=== RECORDS TO USE ===
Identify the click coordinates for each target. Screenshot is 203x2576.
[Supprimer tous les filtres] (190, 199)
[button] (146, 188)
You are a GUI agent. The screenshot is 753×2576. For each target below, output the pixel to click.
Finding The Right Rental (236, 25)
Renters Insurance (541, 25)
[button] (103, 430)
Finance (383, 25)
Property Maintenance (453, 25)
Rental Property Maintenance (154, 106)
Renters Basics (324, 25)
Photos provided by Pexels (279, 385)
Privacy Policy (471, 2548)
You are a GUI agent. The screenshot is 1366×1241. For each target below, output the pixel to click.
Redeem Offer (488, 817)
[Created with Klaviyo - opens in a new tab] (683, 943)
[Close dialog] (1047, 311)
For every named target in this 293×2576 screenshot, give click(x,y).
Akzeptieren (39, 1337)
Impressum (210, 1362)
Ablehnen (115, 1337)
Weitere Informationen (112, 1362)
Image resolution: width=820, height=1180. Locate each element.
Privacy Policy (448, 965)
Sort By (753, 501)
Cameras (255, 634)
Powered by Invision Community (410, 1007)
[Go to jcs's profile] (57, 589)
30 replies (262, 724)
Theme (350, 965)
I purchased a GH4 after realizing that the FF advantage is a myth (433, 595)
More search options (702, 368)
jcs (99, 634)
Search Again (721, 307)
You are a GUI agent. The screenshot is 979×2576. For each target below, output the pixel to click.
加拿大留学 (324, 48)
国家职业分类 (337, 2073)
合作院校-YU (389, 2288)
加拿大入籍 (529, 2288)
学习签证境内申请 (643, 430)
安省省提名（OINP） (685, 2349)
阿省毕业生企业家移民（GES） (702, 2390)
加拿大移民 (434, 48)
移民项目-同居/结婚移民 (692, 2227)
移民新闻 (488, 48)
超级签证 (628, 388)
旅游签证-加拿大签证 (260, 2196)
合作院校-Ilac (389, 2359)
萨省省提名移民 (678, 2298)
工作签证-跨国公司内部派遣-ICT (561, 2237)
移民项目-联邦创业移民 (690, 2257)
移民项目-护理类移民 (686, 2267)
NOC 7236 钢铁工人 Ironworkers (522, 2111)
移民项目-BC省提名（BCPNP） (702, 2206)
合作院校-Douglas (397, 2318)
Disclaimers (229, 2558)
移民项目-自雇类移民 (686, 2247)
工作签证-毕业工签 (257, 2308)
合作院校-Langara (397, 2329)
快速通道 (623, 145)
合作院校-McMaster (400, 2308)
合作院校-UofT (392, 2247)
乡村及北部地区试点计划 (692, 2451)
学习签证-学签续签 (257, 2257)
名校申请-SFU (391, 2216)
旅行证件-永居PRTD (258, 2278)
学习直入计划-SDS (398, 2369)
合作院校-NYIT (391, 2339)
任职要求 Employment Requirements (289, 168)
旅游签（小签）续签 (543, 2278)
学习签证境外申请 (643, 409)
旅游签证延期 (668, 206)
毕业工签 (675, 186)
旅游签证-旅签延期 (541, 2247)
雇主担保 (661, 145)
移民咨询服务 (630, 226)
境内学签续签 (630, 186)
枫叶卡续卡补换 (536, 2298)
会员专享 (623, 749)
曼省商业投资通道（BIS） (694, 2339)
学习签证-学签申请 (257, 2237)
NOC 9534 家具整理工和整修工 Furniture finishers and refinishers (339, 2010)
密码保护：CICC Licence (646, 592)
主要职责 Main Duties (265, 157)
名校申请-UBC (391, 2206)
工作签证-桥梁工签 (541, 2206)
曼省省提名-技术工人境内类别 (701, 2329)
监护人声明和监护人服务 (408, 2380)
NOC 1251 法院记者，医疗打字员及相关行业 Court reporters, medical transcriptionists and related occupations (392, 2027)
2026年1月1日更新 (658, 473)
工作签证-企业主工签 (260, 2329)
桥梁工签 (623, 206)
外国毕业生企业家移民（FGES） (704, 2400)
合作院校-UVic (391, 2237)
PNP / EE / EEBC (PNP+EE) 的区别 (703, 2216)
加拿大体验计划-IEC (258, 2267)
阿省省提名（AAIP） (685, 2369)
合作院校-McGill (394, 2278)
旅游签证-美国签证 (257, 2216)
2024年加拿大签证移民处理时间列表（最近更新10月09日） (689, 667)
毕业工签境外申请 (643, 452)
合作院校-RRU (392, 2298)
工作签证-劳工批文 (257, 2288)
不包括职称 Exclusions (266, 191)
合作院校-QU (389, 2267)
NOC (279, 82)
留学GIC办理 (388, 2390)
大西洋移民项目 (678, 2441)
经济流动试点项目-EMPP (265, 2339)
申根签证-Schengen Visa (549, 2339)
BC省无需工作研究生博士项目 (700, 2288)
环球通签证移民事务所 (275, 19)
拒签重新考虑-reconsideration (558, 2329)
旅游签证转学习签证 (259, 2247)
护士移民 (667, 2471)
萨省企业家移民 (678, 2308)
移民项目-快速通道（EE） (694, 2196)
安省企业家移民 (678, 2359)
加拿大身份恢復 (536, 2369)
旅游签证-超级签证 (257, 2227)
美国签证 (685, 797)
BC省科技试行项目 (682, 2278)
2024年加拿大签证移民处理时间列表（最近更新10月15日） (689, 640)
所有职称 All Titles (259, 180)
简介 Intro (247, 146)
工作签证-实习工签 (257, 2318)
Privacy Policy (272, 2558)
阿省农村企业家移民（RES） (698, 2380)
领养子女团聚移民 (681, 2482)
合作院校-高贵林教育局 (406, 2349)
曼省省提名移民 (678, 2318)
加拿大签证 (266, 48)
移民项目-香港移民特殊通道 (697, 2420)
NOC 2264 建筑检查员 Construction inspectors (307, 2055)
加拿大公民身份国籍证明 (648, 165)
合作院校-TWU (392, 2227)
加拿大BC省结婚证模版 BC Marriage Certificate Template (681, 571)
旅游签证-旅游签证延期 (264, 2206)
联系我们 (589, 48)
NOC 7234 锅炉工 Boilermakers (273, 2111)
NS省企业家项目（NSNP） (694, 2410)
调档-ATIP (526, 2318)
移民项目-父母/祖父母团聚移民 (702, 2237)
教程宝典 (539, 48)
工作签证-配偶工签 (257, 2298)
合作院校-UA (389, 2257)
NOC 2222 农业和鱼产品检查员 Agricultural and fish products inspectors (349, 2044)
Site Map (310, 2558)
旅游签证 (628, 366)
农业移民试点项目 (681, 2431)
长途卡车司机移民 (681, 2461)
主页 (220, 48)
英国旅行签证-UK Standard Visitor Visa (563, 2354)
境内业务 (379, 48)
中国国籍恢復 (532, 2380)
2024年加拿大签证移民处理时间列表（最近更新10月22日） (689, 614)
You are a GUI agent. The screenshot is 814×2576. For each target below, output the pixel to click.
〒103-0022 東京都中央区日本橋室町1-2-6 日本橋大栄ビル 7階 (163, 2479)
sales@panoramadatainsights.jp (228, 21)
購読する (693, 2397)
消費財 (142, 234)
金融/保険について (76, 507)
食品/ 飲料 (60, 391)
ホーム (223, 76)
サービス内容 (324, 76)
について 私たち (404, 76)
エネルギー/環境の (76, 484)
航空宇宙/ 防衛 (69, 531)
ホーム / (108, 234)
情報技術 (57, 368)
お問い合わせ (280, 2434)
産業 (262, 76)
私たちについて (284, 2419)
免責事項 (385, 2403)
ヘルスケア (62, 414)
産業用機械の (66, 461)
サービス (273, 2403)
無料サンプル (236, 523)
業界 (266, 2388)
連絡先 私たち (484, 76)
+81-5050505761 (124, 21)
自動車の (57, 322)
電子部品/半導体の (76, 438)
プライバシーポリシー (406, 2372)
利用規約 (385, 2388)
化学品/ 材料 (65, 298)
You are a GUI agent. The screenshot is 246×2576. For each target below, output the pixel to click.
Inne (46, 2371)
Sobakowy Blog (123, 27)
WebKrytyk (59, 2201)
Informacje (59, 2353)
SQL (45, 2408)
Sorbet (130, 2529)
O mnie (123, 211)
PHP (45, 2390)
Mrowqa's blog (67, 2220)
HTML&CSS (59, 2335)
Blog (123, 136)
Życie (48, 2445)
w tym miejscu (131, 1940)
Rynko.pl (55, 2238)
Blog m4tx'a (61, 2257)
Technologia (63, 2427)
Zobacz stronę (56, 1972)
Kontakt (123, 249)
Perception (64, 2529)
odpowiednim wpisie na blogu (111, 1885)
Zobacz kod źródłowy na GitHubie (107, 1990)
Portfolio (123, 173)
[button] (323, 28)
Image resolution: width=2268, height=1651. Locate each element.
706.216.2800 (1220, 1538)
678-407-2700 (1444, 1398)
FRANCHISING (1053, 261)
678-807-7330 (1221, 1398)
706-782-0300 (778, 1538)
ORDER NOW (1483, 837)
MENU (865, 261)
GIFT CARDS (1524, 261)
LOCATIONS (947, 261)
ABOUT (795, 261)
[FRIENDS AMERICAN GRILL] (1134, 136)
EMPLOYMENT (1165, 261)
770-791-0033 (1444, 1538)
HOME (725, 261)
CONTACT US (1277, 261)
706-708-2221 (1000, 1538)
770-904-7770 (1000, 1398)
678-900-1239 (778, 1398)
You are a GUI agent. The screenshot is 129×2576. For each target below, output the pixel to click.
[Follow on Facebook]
===
### THE PROBLEM
Reproduce exactly the entries above, limited to the lines from the one with "Finding The Right Rental (236, 25)" through the one with "Weitere Informationen (112, 1362)", both included.

### ANSWER BELOW
Finding The Right Rental (236, 25)
Renters Insurance (541, 25)
[button] (103, 430)
Finance (383, 25)
Property Maintenance (453, 25)
Rental Property Maintenance (154, 106)
Renters Basics (324, 25)
Photos provided by Pexels (279, 385)
Privacy Policy (471, 2548)
You are a GUI agent. The screenshot is 1366×1241. For each target below, output the pixel to click.
Redeem Offer (488, 817)
[Created with Klaviyo - opens in a new tab] (683, 943)
[Close dialog] (1047, 311)
For every named target in this 293×2576 screenshot, give click(x,y).
Akzeptieren (39, 1337)
Impressum (210, 1362)
Ablehnen (115, 1337)
Weitere Informationen (112, 1362)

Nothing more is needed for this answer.